About this exercise:
Set every record down again, identical to the original.

Study material:
********************

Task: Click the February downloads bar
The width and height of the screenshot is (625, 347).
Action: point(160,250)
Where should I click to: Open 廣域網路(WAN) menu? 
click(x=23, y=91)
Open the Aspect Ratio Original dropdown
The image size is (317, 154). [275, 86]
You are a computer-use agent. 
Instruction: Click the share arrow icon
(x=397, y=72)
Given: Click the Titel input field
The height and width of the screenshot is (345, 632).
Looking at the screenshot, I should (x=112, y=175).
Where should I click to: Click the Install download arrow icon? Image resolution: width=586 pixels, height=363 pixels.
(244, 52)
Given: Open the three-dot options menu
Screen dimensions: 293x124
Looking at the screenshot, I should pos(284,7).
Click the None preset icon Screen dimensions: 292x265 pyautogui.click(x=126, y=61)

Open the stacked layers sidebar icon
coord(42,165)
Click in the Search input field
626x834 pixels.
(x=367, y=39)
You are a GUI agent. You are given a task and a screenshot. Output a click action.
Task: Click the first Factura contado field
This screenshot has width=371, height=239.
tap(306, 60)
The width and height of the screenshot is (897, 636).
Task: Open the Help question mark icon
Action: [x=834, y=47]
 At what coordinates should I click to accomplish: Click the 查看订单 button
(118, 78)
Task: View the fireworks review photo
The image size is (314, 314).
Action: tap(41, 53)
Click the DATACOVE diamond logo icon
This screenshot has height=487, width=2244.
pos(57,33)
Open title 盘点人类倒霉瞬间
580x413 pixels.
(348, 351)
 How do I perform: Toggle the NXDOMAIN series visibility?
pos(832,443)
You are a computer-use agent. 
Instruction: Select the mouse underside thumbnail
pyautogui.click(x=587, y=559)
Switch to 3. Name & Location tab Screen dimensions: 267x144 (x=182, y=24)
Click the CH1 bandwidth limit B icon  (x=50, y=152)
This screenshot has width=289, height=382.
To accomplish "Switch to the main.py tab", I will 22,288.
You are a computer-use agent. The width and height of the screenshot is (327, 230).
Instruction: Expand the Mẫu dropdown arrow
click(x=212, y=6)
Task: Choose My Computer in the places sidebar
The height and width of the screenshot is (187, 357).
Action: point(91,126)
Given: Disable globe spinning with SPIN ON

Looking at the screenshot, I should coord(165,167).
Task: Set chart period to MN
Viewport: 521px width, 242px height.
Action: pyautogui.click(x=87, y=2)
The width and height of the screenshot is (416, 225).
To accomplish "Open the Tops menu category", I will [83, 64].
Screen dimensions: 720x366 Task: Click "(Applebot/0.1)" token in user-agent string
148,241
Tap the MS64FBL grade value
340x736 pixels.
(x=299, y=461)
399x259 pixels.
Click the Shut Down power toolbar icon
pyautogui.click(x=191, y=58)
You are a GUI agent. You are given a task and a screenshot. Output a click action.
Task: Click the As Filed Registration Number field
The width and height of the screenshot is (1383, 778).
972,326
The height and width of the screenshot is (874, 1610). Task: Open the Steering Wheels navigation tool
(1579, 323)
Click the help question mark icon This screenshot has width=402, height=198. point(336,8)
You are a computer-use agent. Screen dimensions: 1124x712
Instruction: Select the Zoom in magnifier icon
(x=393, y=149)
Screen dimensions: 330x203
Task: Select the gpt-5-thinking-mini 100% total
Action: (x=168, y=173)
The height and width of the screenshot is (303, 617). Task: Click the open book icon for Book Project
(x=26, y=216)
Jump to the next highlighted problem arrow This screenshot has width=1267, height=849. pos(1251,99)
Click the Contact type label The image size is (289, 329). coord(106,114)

********************

Result of the task:
Task: Click the February downloads bar
The width and height of the screenshot is (625, 347).
Action: point(160,250)
Where should I click to: Open 廣域網路(WAN) menu? 
click(x=23, y=91)
Open the Aspect Ratio Original dropdown
The image size is (317, 154). [275, 86]
You are a computer-use agent. 
Instruction: Click the share arrow icon
(x=397, y=72)
Given: Click the Titel input field
The height and width of the screenshot is (345, 632).
Looking at the screenshot, I should (x=112, y=175).
Where should I click to: Click the Install download arrow icon? Image resolution: width=586 pixels, height=363 pixels.
(244, 52)
Given: Open the three-dot options menu
Screen dimensions: 293x124
Looking at the screenshot, I should pos(284,7).
Click the None preset icon Screen dimensions: 292x265 pyautogui.click(x=126, y=61)

Open the stacked layers sidebar icon
coord(42,165)
Click in the Search input field
626x834 pixels.
(x=367, y=39)
You are a GUI agent. You are given a task and a screenshot. Output a click action.
Task: Click the first Factura contado field
This screenshot has width=371, height=239.
tap(306, 60)
The width and height of the screenshot is (897, 636).
Task: Open the Help question mark icon
Action: [x=834, y=47]
 At what coordinates should I click to accomplish: Click the 查看订单 button
(118, 78)
Task: View the fireworks review photo
The image size is (314, 314).
Action: tap(41, 53)
Click the DATACOVE diamond logo icon
This screenshot has height=487, width=2244.
pos(57,33)
Open title 盘点人类倒霉瞬间
580x413 pixels.
(348, 351)
 How do I perform: Toggle the NXDOMAIN series visibility?
pos(832,443)
You are a computer-use agent. 
Instruction: Select the mouse underside thumbnail
pyautogui.click(x=587, y=559)
Switch to 3. Name & Location tab Screen dimensions: 267x144 (x=182, y=24)
Click the CH1 bandwidth limit B icon  (x=50, y=152)
This screenshot has width=289, height=382.
To accomplish "Switch to the main.py tab", I will 22,288.
You are a computer-use agent. The width and height of the screenshot is (327, 230).
Instruction: Expand the Mẫu dropdown arrow
click(x=212, y=6)
Task: Choose My Computer in the places sidebar
The height and width of the screenshot is (187, 357).
Action: point(91,126)
Given: Disable globe spinning with SPIN ON

Looking at the screenshot, I should coord(165,167).
Task: Set chart period to MN
Viewport: 521px width, 242px height.
Action: pyautogui.click(x=87, y=2)
The width and height of the screenshot is (416, 225).
To accomplish "Open the Tops menu category", I will [83, 64].
Screen dimensions: 720x366 Task: Click "(Applebot/0.1)" token in user-agent string
148,241
Tap the MS64FBL grade value
340x736 pixels.
(x=299, y=461)
399x259 pixels.
Click the Shut Down power toolbar icon
pyautogui.click(x=191, y=58)
You are a GUI agent. You are given a task and a screenshot. Output a click action.
Task: Click the As Filed Registration Number field
The width and height of the screenshot is (1383, 778).
972,326
The height and width of the screenshot is (874, 1610). Task: Open the Steering Wheels navigation tool
(1579, 323)
Click the help question mark icon This screenshot has width=402, height=198. point(336,8)
You are a computer-use agent. Screen dimensions: 1124x712
Instruction: Select the Zoom in magnifier icon
(x=393, y=149)
Screen dimensions: 330x203
Task: Select the gpt-5-thinking-mini 100% total
Action: (x=168, y=173)
The height and width of the screenshot is (303, 617). Task: Click the open book icon for Book Project
(x=26, y=216)
Jump to the next highlighted problem arrow This screenshot has width=1267, height=849. pos(1251,99)
Click the Contact type label The image size is (289, 329). coord(106,114)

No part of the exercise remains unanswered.